[Collected data]

---+---

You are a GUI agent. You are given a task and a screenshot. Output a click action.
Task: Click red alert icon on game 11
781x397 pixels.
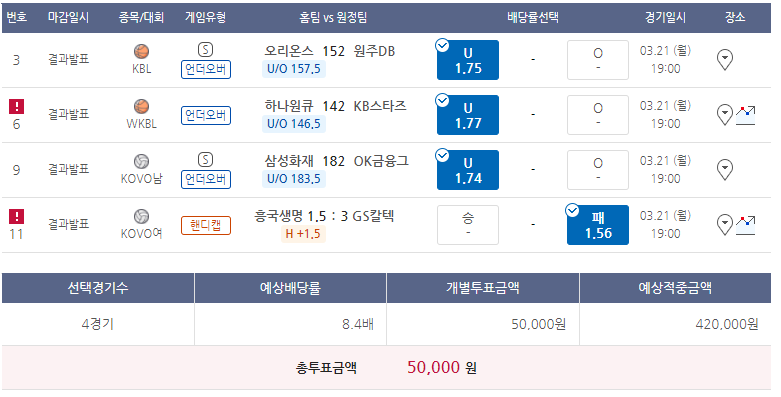pyautogui.click(x=16, y=217)
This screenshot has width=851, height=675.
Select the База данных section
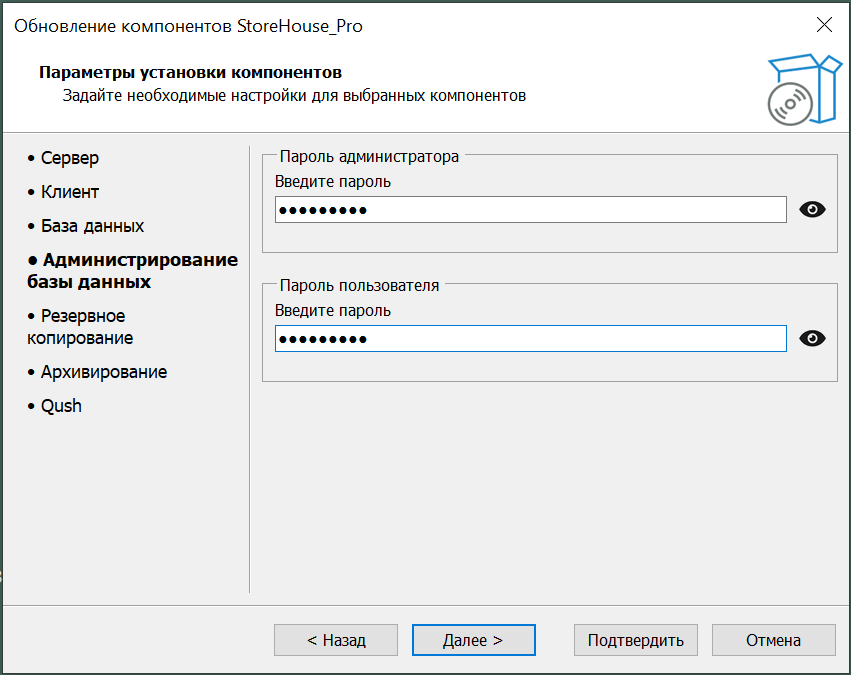click(x=92, y=226)
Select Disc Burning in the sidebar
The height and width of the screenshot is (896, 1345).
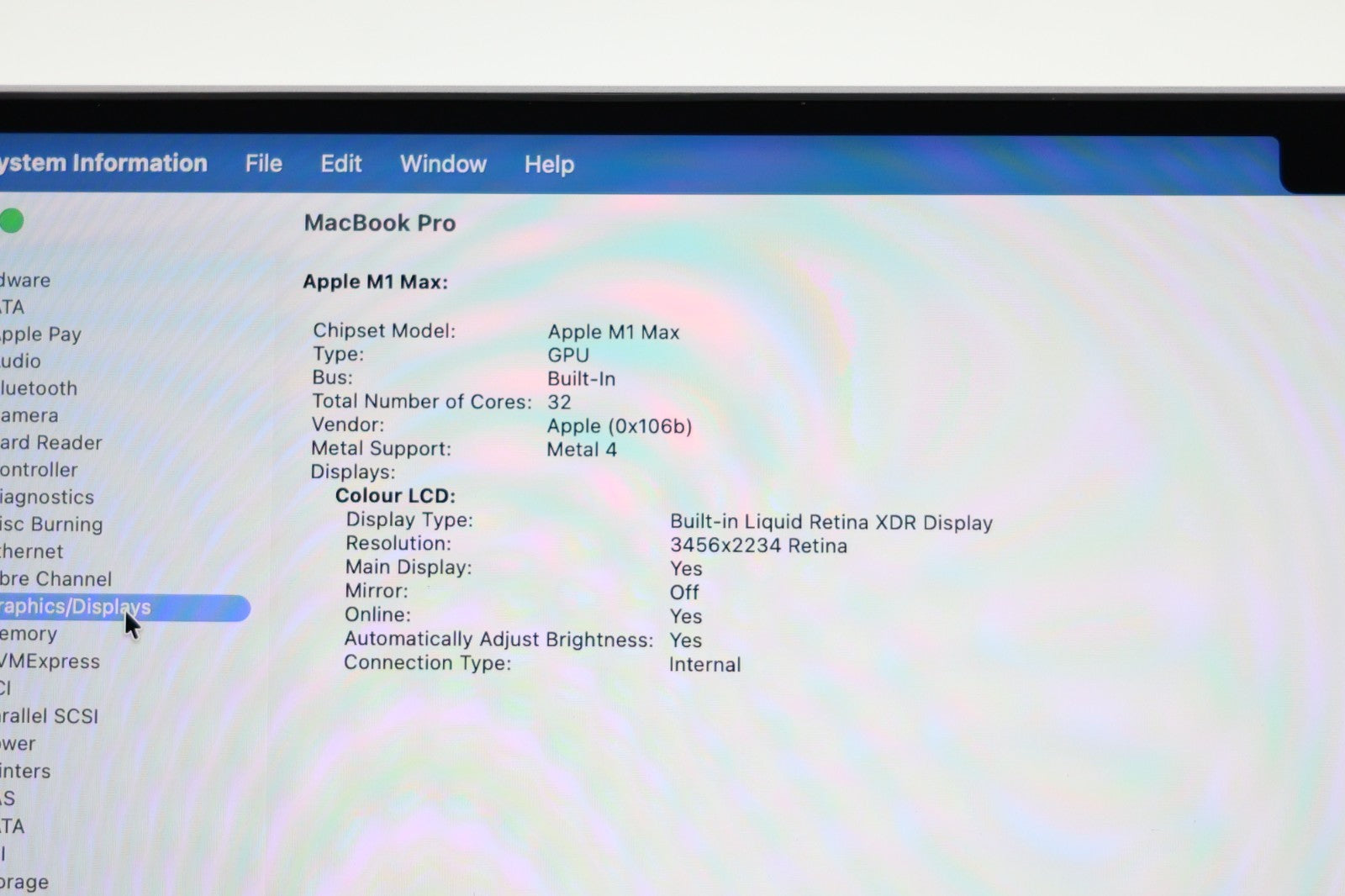[51, 524]
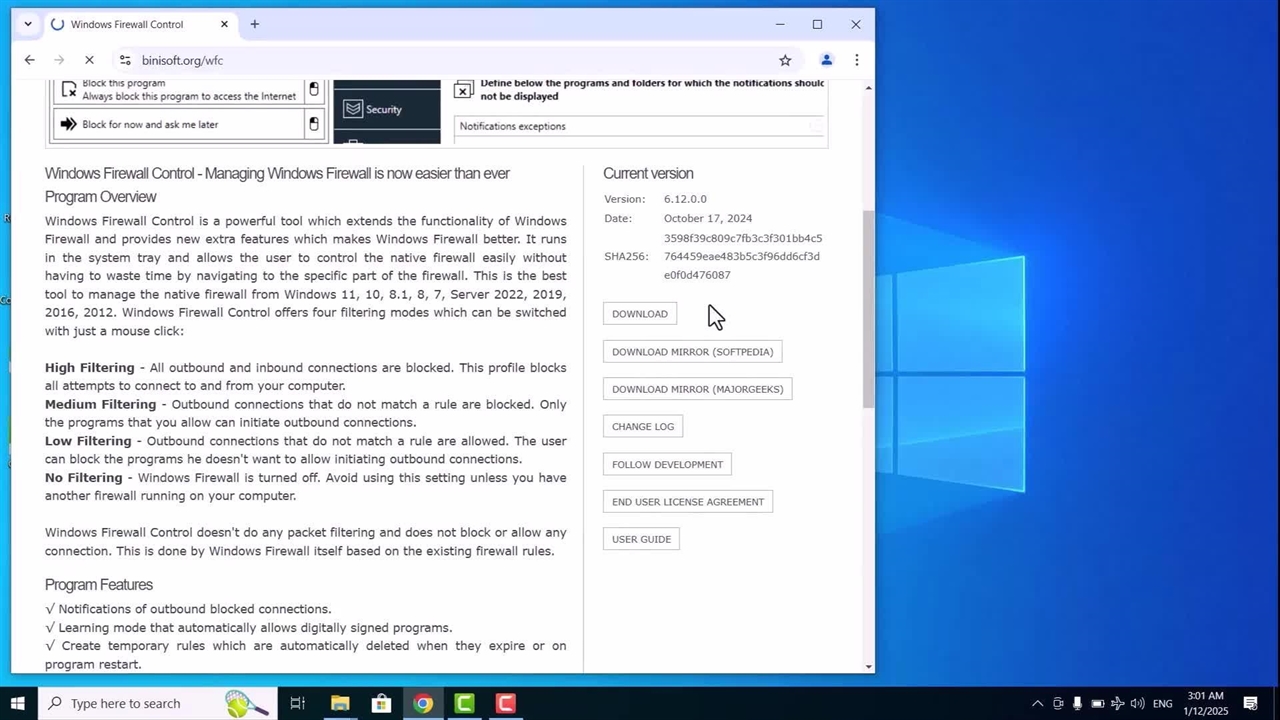Open the site information icon beside URL
This screenshot has height=720, width=1280.
tap(124, 60)
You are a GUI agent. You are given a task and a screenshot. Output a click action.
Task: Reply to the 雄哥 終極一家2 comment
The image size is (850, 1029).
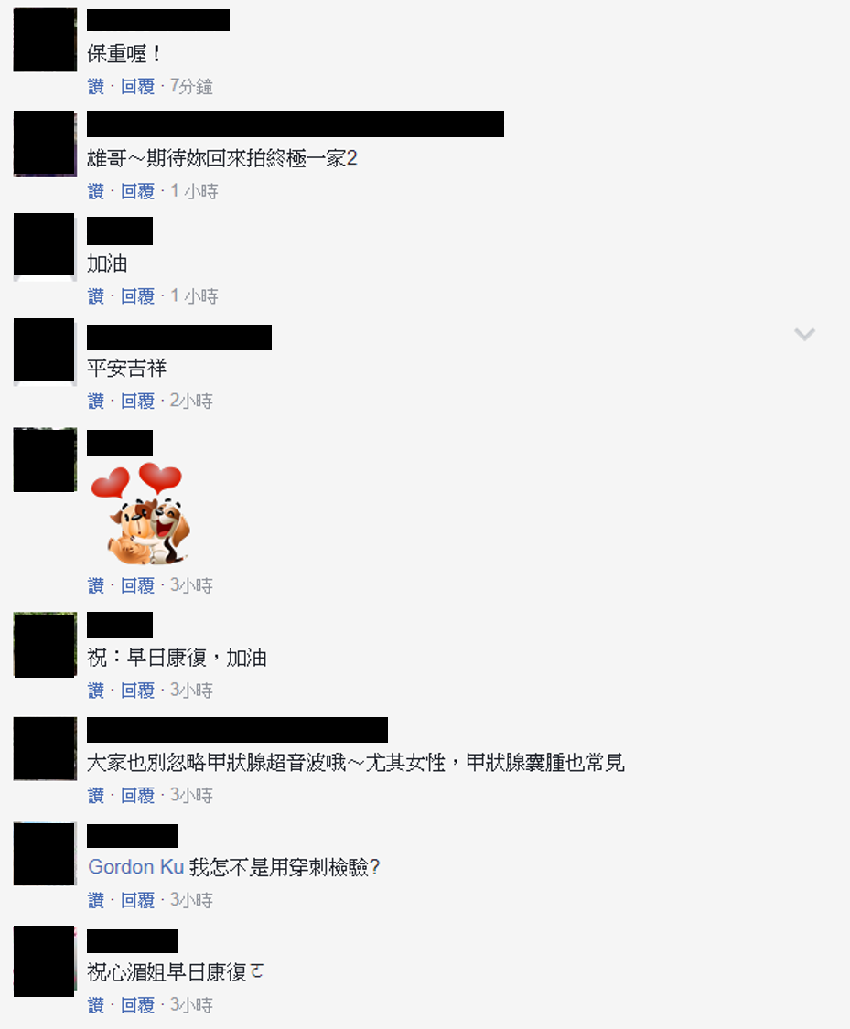pyautogui.click(x=138, y=191)
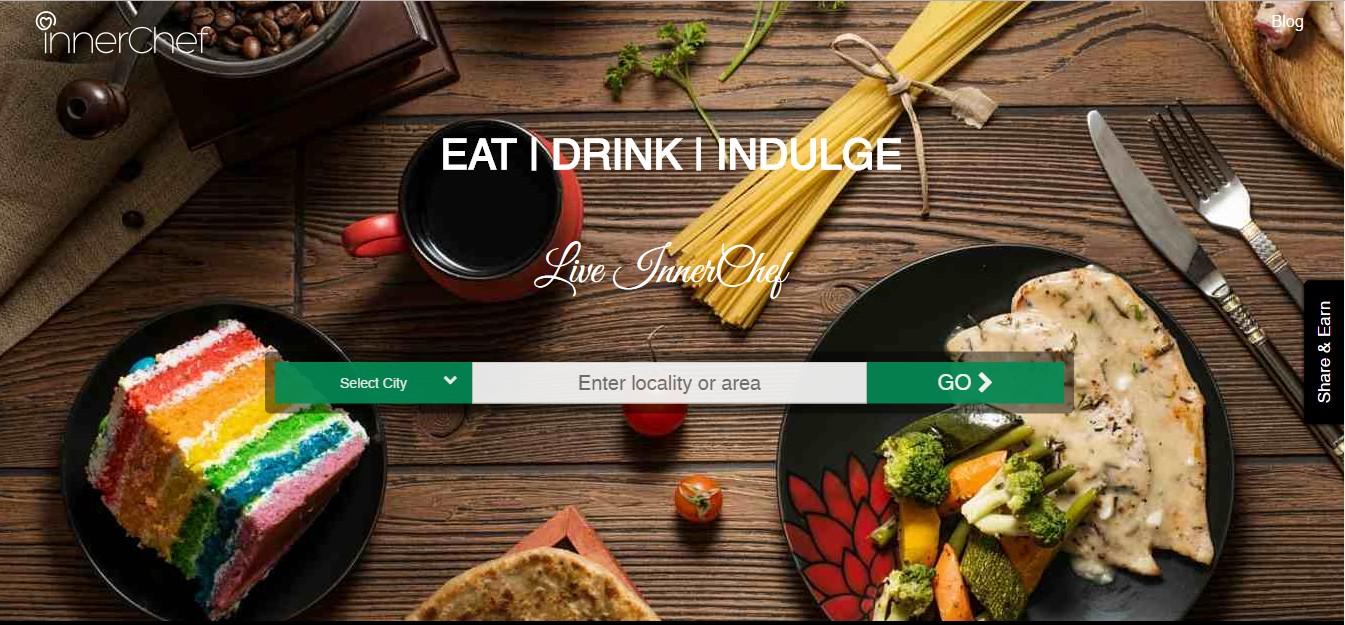Click the chevron arrow beside Select City
Image resolution: width=1345 pixels, height=625 pixels.
[450, 381]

---+---

Action item – Restate the records word for word and drop the images.

Response –
You are a GUI agent. You are given a task and a screenshot. Output a click action.
Task: Click red alert icon on game 11
781x397 pixels.
pyautogui.click(x=16, y=217)
This screenshot has width=851, height=675.
Select the База данных section
click(x=92, y=226)
Select Disc Burning in the sidebar
The height and width of the screenshot is (896, 1345).
[51, 524]
Open the site information icon beside URL
This screenshot has height=720, width=1280.
tap(124, 60)
You are a GUI agent. You are given a task and a screenshot. Output a click action.
Task: Reply to the 雄哥 終極一家2 comment
The image size is (850, 1029).
pyautogui.click(x=138, y=191)
Click the chevron arrow beside Select City
Image resolution: width=1345 pixels, height=625 pixels.
[450, 381]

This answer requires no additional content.